Looking for more spring inspired recipes? Here are more of our favorites:
- Blueberry Croissant French Toast Bake
- Three Cheese Quiche with Shallots and Flakey Buttery Crust
- Vegetable Galette with Pesto and Mozzarella
Recipe
Lemon Sugar Dutch Baby Pancake with Strawberries & Chamomile Cream
Equipment
- cast iron skillet
Ingredients
Lemon Sugar Dutch Baby:
- ⅓ cup sugar
- 2 teaspoons grated lemon zest
- 4 large eggs, at room temperature
- ⅔ cups half and half or whole milk
- ⅔ cups all purpose flour
- 1 tablespoon pure vanilla extract
- ¼ teaspoon salt
- 8 tablespoons (1 stick) butter, divided
- 1 cup sliced fresh strawberries, for serving
Chamomile Cream:
- 1 cup heavy cream
- 1 tablespoon honey
- 2 chamomile tea bags
- 1 teaspoon vanilla
- dash of salt
Instructions
Chamomile Cream:
- Start by making the chamomile cream. In a medium saucepan, heat the heavy cream and honey over medium heat until steam just begins to form and small bubbles appear around the pan's edges. Immediately remove from the heat and add chamomile tea bags. Allow to steep for 20 minutes. Gently squeeze cream from tea bags and place the cream in a bowl.

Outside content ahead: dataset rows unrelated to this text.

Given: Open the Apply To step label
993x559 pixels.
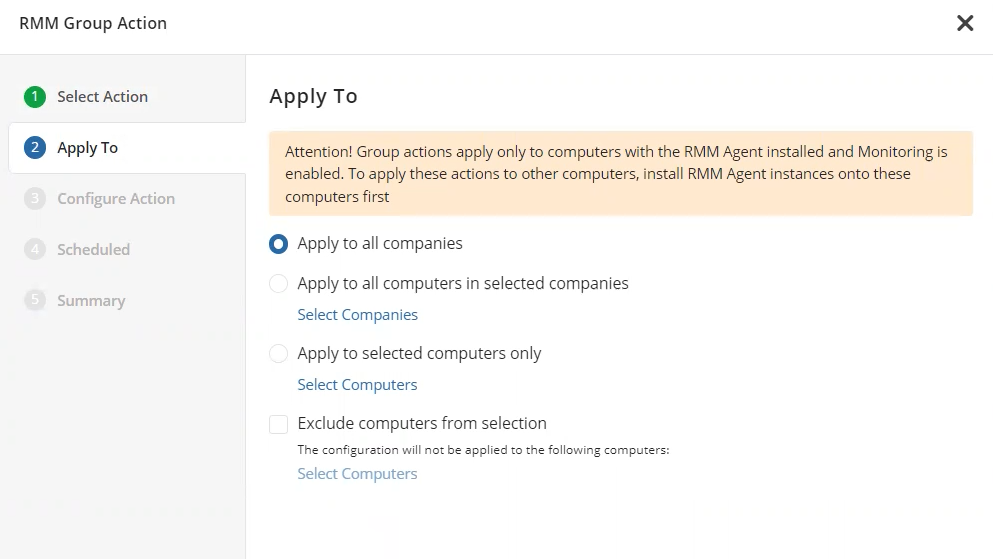Looking at the screenshot, I should (87, 148).
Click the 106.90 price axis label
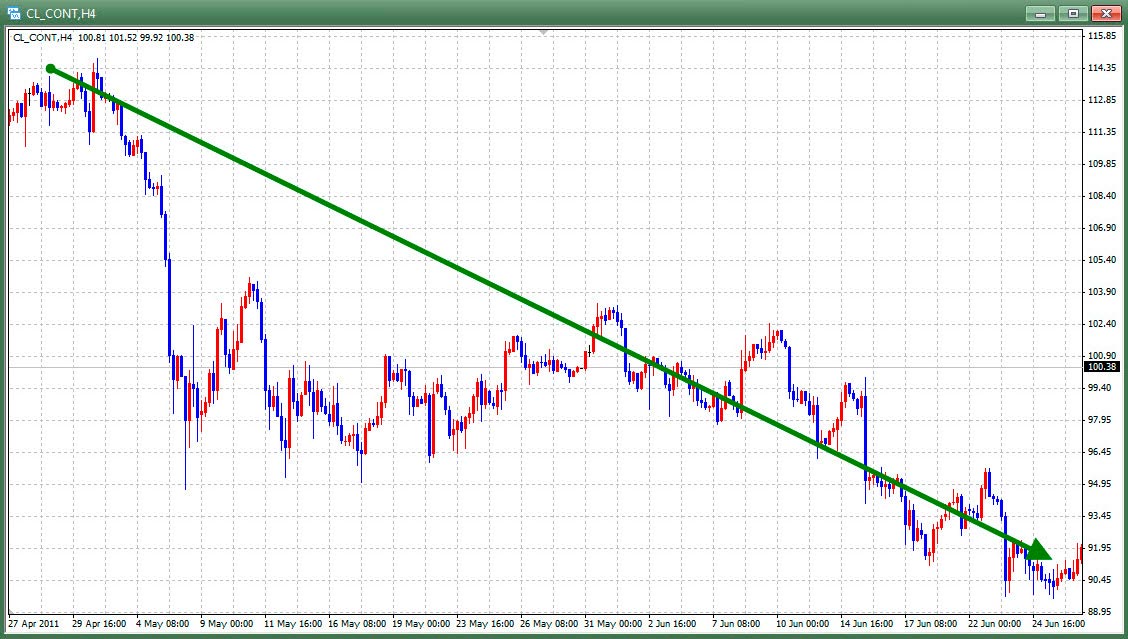The height and width of the screenshot is (639, 1128). coord(1100,228)
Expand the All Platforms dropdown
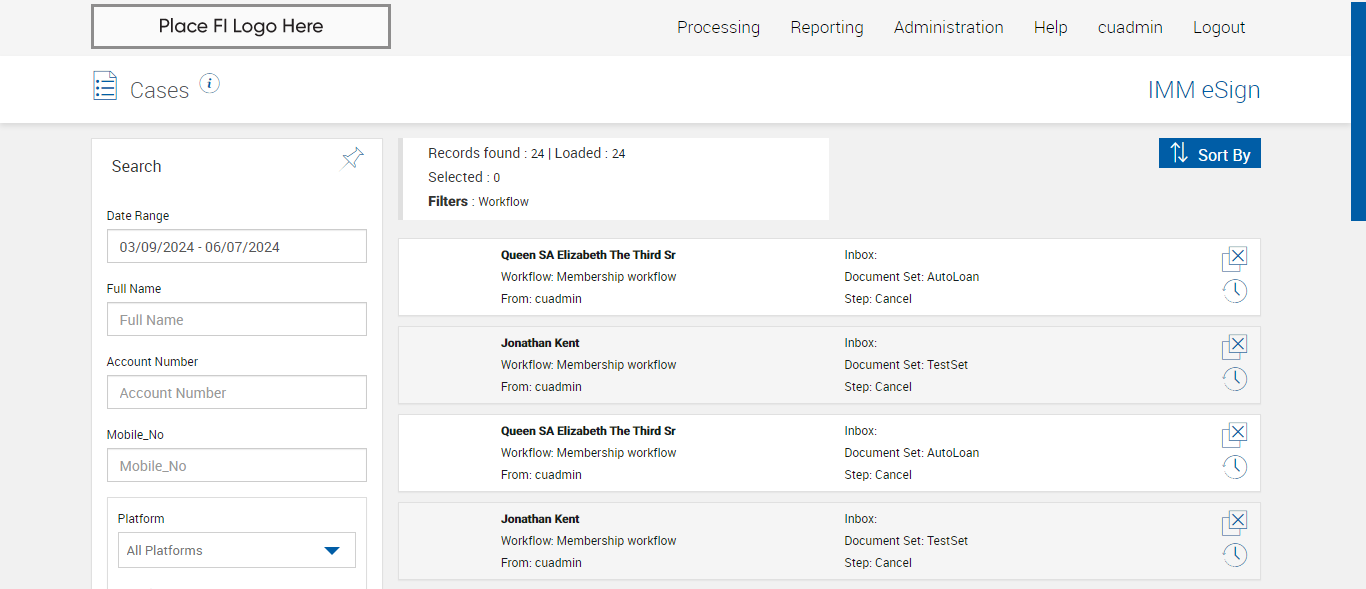The height and width of the screenshot is (589, 1366). pyautogui.click(x=236, y=550)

Allow to cool completely for at least 2 hours, or preferably overnight in the refrigerator. If the cream is not fully cooled, it won't whip up properly.

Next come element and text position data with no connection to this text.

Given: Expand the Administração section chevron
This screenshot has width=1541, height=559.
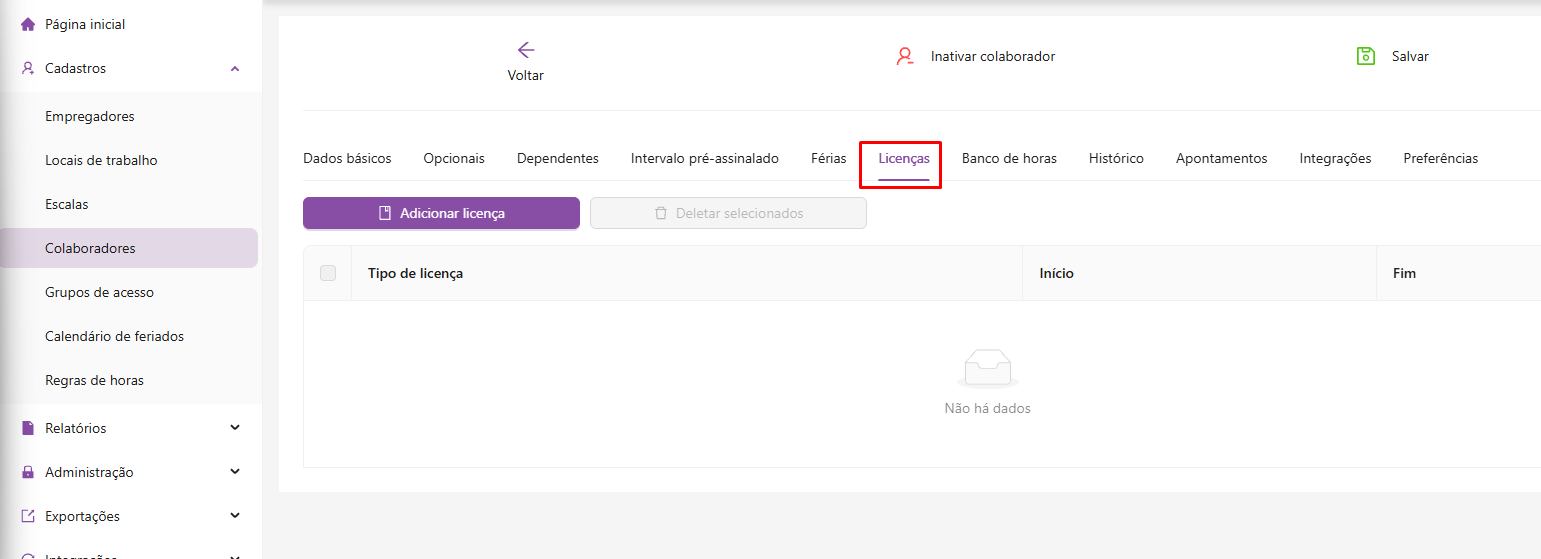Looking at the screenshot, I should coord(235,472).
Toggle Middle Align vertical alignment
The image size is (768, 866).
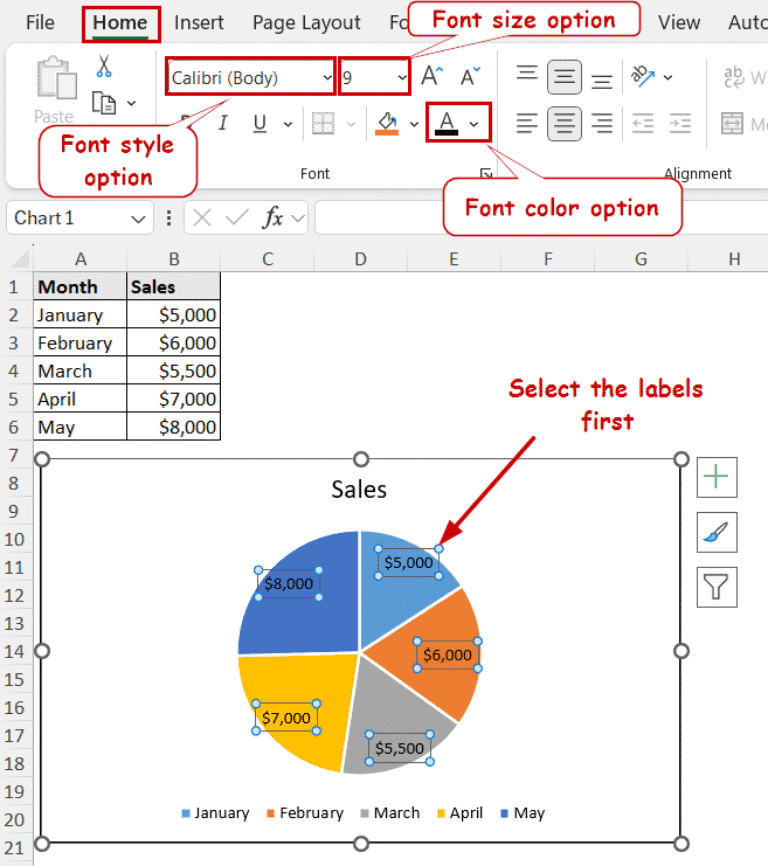pos(564,76)
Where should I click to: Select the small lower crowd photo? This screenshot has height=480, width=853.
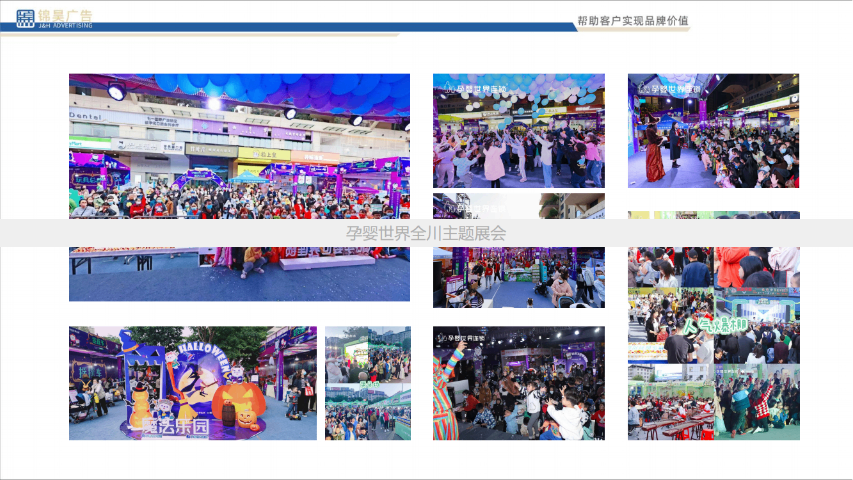point(367,412)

- When the cream has cooled, using an electric mixer, beat the cream, vanilla and a dash of salt over high speed until thick peaks form. Set aside or refrigerate while you make the Lemon Sugar Dutch Baby.
Dutch Baby:
- Place a large 10-12 inch cast iron skillet in the middle of the oven and preheat to 450°F.
- Zest the lemon in a bowl and add the sugar. Using a fork mix the lemon zest and sugar together until fully combined, using the back of the fork to press the zest into the sugar to release the oils. Set aside.
- Using an electric stand mixer, whisk together the room temperature eggs, half and half (or whole milk), flour, salt, vanilla, and 4 tablespoons melted butter. Beat until the batter is smooth, about 2 minutes. Make sure there are no large clumps of flour at the bottom of the bowl. The batter will be thin.
- Once the oven has preheated with the skillet, carefully add the remaining 4 tablespoons of butter, swirling to coat the bottom of the pan. It will bubble and brown. Immediately add the batter and return skillet to oven. Top with 3 tablespoons of the lemon sugar and bake until puffed and golden-brown, 13-15 minutes. Do not open the oven for the first 10 minutes of baking, or you may deflate the dutch baby.
- Serve with fresh sliced strawberries, chamomile cream, remaining lemon sugar, or a light dusting of powdered sugar or pure maple syrup! ENJOY!